I spend quite a bit of my day writing.  Writing proposals, writing sessions or workshops, writing emails, writing blogs etc.  Writing can be very cathartic and meaningful or it can be arduous.  How often do we write things, have someone misinterpret what we wrote resulting in some form of conflict?  I can certainly say that happens in my world.  Some days I’m fine with it, some days I’m offended, some days I’m bewildered, some days I just don’t care and some days I learn from it and do better the next time.

Writing affords me the opportunity to think about my boundaries and my opinions, to evaluate them in terms of how, why and when I formed that stance, particularly when I get a conflict response from someone.  Writing is a privilege, being able to communicate is a privilege.  About five or six years ago I watched a movie called The Diving Bell and the Butterfly, it is the true story of Elle editor Jean-Dominique Bauby who suffers a stroke and has to live with what is called locked-in syndrome which has him almost completely paralyzed, including not being able to speak. One of his few functioning muscles is his left eye.  He authors an entire book by learning and employing a form of communication that his speech therapist orchestrates.  She reads out the letters of the alphabet in descending order of their use in the French language, and he blinks his functioning left eye when she reaches the appropriate letter.  So he literally spelled out each word in each sentence in each paragraph in each chapter in the entire book.  Can you image how frustrating it must have been at the onset?  Or when he was tired?  Or when his therapist was tired?  Or when he wanted to use a word he didn’t know how to spell?  His book is 131 pages.  He died two days after the French publication of the book.
Like anything we take the ability to speak, write, point, laugh and blink for granted. We assume that today will be just like yesterday in terms of our abilities to ‘do’.  Maybe that’s a bit of a gift in and of itself, the fact that we don’t consider the many blessings of being able to walk around or drive or feed ourselves.  It’s the old adage ‘you don’t know what you’ve got until it’s gone.’  And I think loss helps us value things, when we lose something we are forced to evaluate what it meant to us or to our ability to live day to day.  And what will we fight to keep?

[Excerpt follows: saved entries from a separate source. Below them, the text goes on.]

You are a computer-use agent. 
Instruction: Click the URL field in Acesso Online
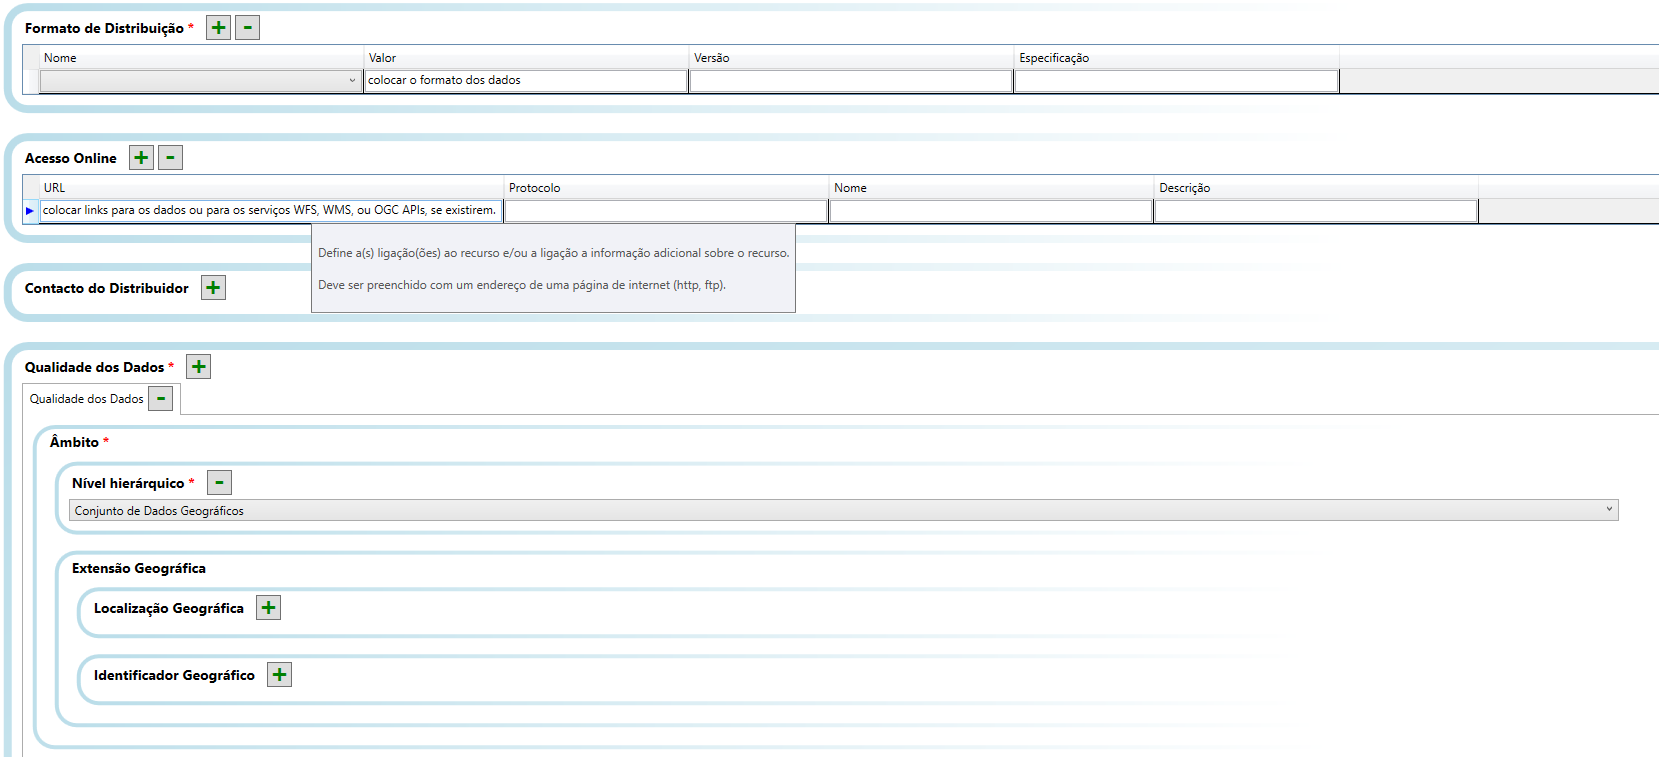point(270,211)
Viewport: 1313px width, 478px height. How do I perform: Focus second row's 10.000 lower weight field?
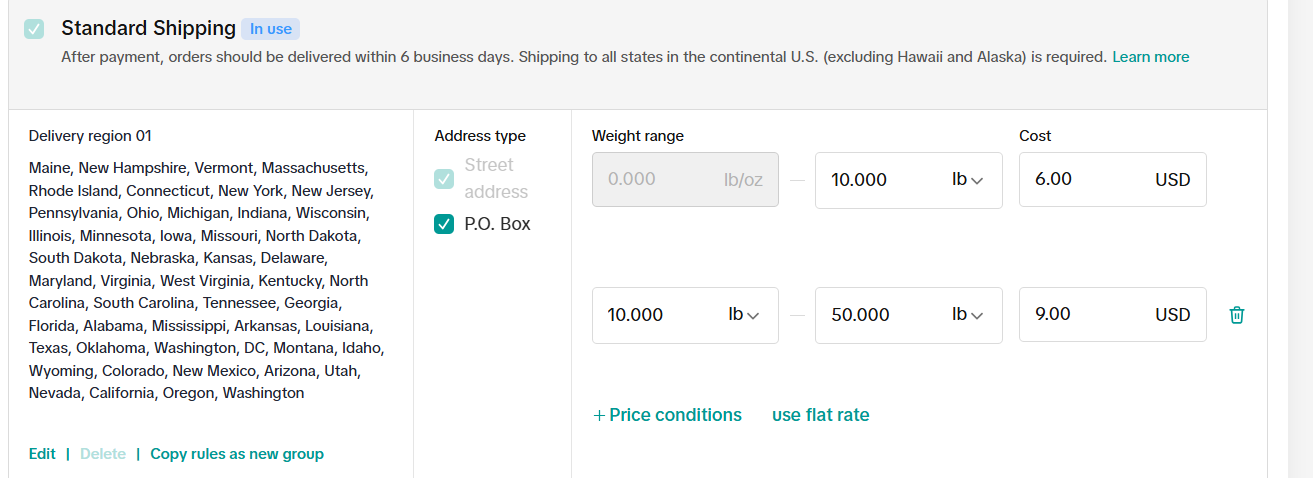click(655, 315)
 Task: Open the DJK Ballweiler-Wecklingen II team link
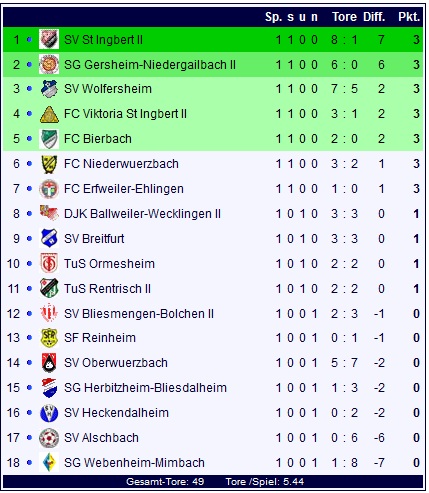[x=142, y=214]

Everybody has a currency.  There are parenting books that talk about using your child’s currency in discipline to be successful.  For example, if social media is your kid’s currency, as a discipline you take away the computer, the phone, the tablet, the iPod etc.  You take away all avenues to access social media so they have to do without, and then it becomes your leverage in future negotiations.  Why don’t we use that as leaders and managers in our work life?  I am not saying that adults you manage are childish or immature, but I think this approach for discipline holds true at any age. 
I also think it can be individual. In other words, if you have an employee that you allow a privilege, like flexible time to accommodate the drop off and pick up of children from childcare, and they become problematic or defiant or whatever, the ability to take away that privilege is acceptable discipline right?  No?  Why not?  Because it’s unfair?  Its mean?  It’s drastic?  It affects their family?  Does their out of bounds behaviour affect your office?  Your team?  Your mission?
I think people management is about maintaining focus.  There are a ton of things that will get you off course, if you let them.  If your team understands what is a privilege and what is a given I think that allows you room for discipline that is suitable and equitable. 
It’s your job as the leader to keep them on track, to be flexible, to be accepting, to be understanding and to be clear.  It’s your job to enforce the rules and to ensure they are fair, to ensure you are fair.  It’s your job to discipline, it’s your job to find a way to communicate that they will hear you, even when it’s hard, even when it’s frustrating, even when you have to blink spell each word. 
What is your currency?  What will you do to keep it? 
Is having a job, being a manager or leading people a privilege? 

How hard would you fight to keep it?